» **Task material**
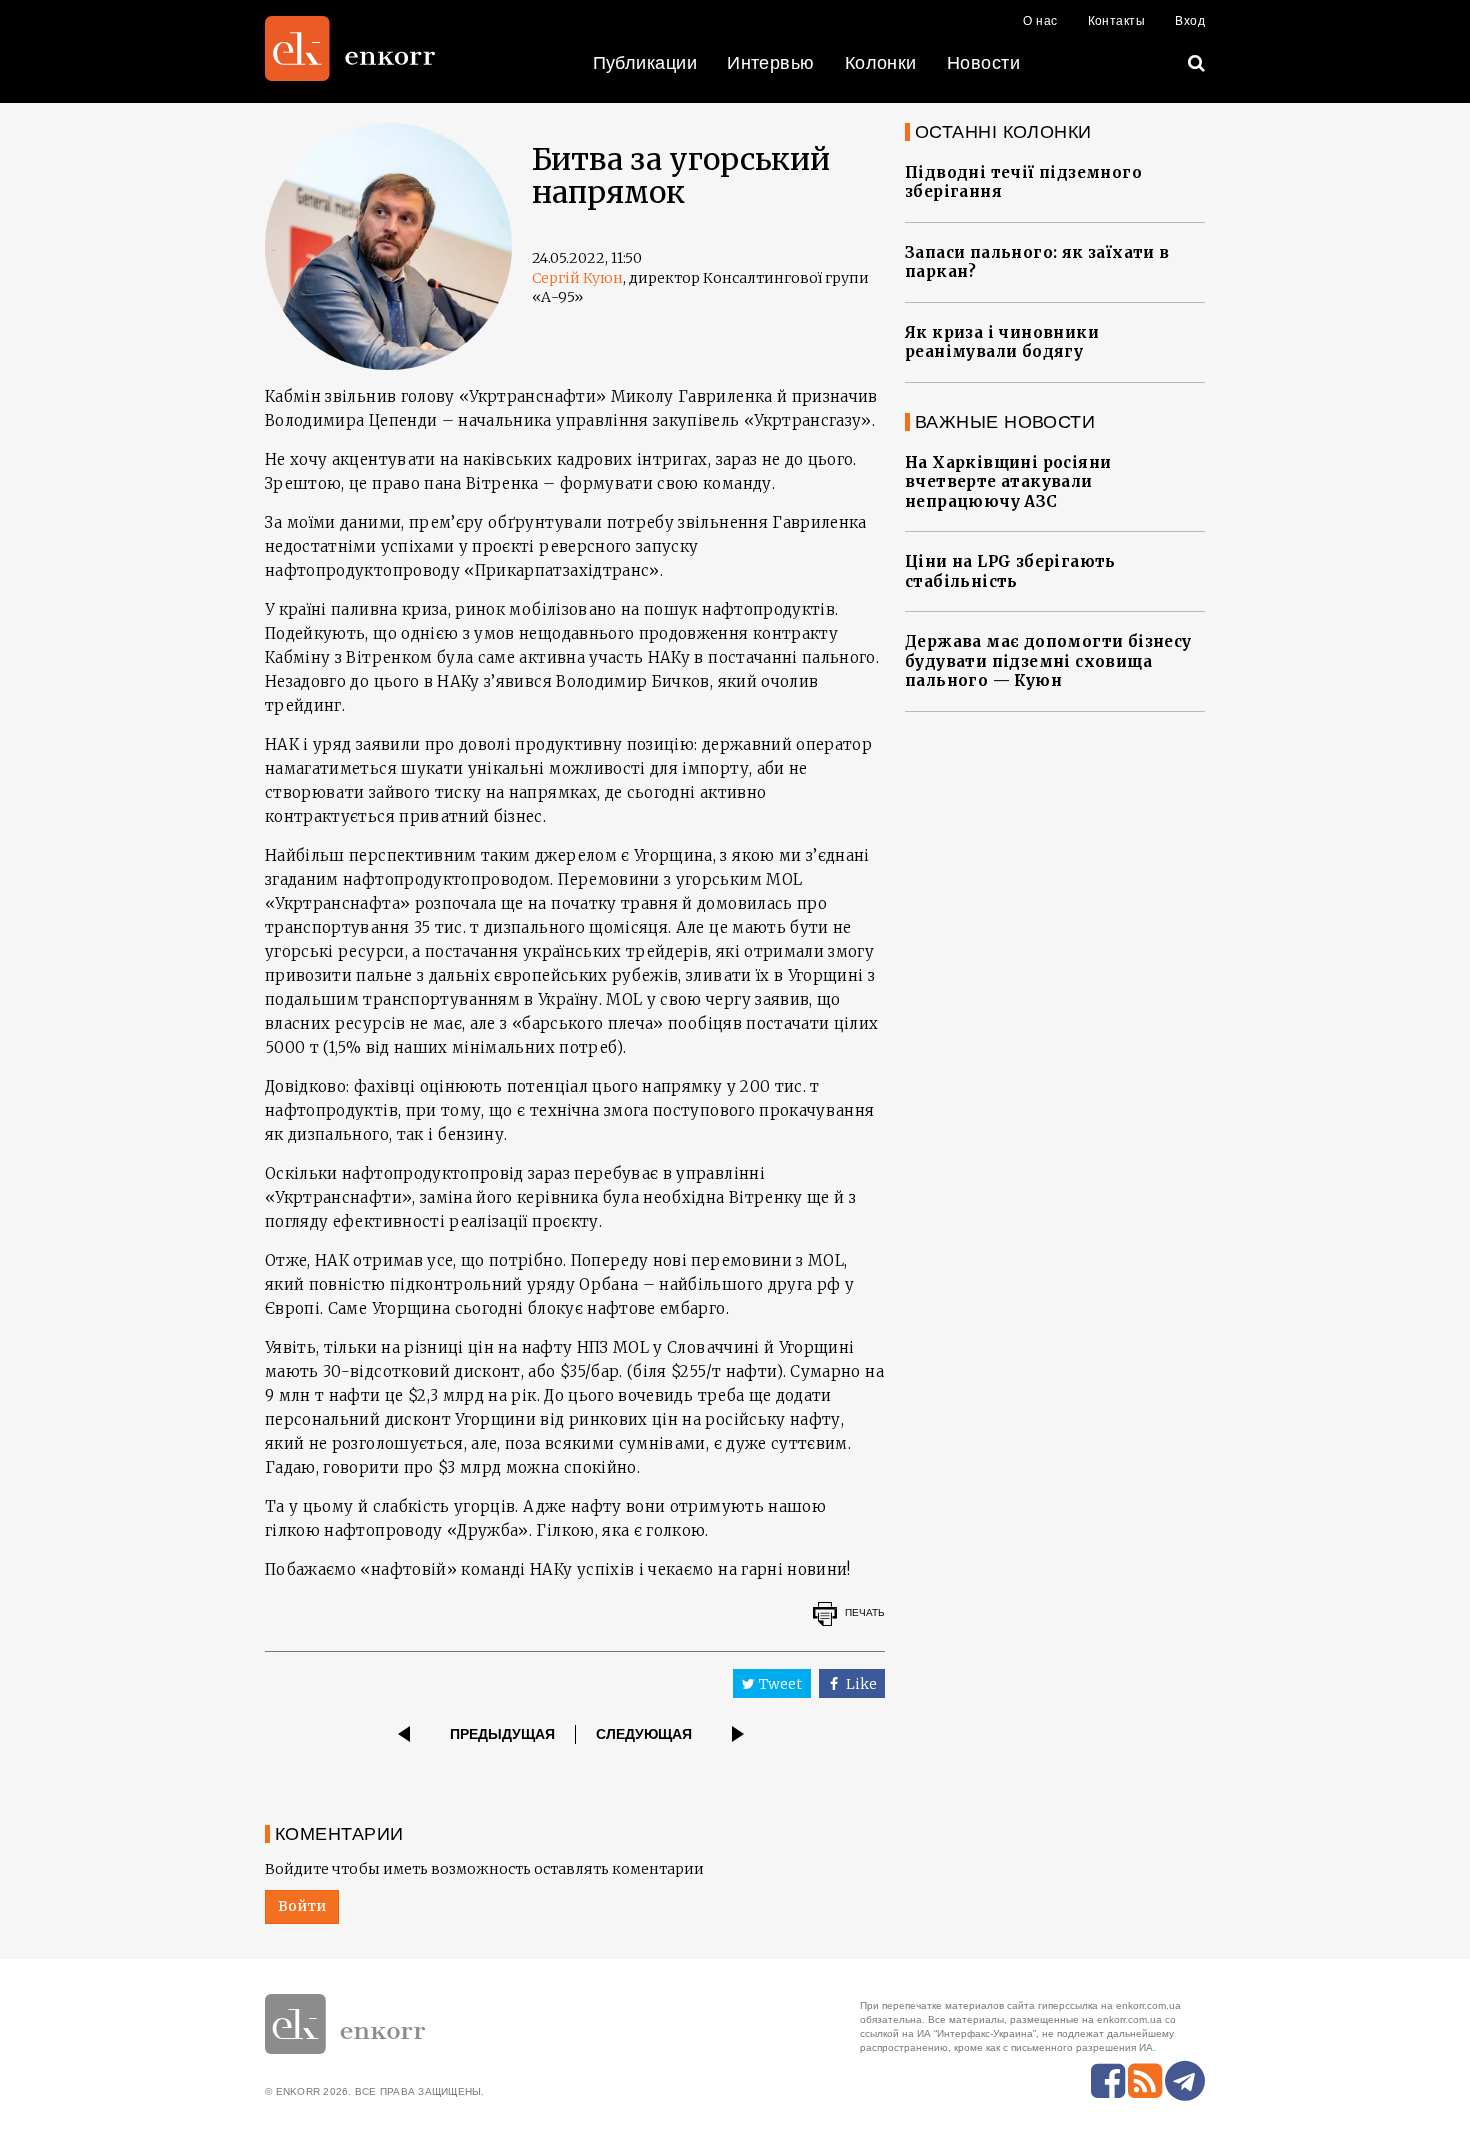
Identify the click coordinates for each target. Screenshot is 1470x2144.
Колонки (881, 63)
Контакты (1117, 21)
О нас (1040, 21)
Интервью (771, 63)
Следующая (644, 1734)
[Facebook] (1108, 2081)
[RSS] (1145, 2081)
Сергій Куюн (577, 278)
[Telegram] (1185, 2081)
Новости (983, 63)
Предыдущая (502, 1734)
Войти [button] (302, 1906)
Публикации (645, 63)
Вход (1190, 21)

» **Exercise objective**
Transcribe the records verbatim, excluding pictures.

» **Answer section**
Identify the click coordinates for each target. Screenshot is 1470x2144.
Колонки (881, 63)
Контакты (1117, 21)
О нас (1040, 21)
Интервью (771, 63)
Следующая (644, 1734)
[Facebook] (1108, 2081)
[RSS] (1145, 2081)
Сергій Куюн (577, 278)
[Telegram] (1185, 2081)
Новости (983, 63)
Предыдущая (502, 1734)
Войти [button] (302, 1906)
Публикации (645, 63)
Вход (1190, 21)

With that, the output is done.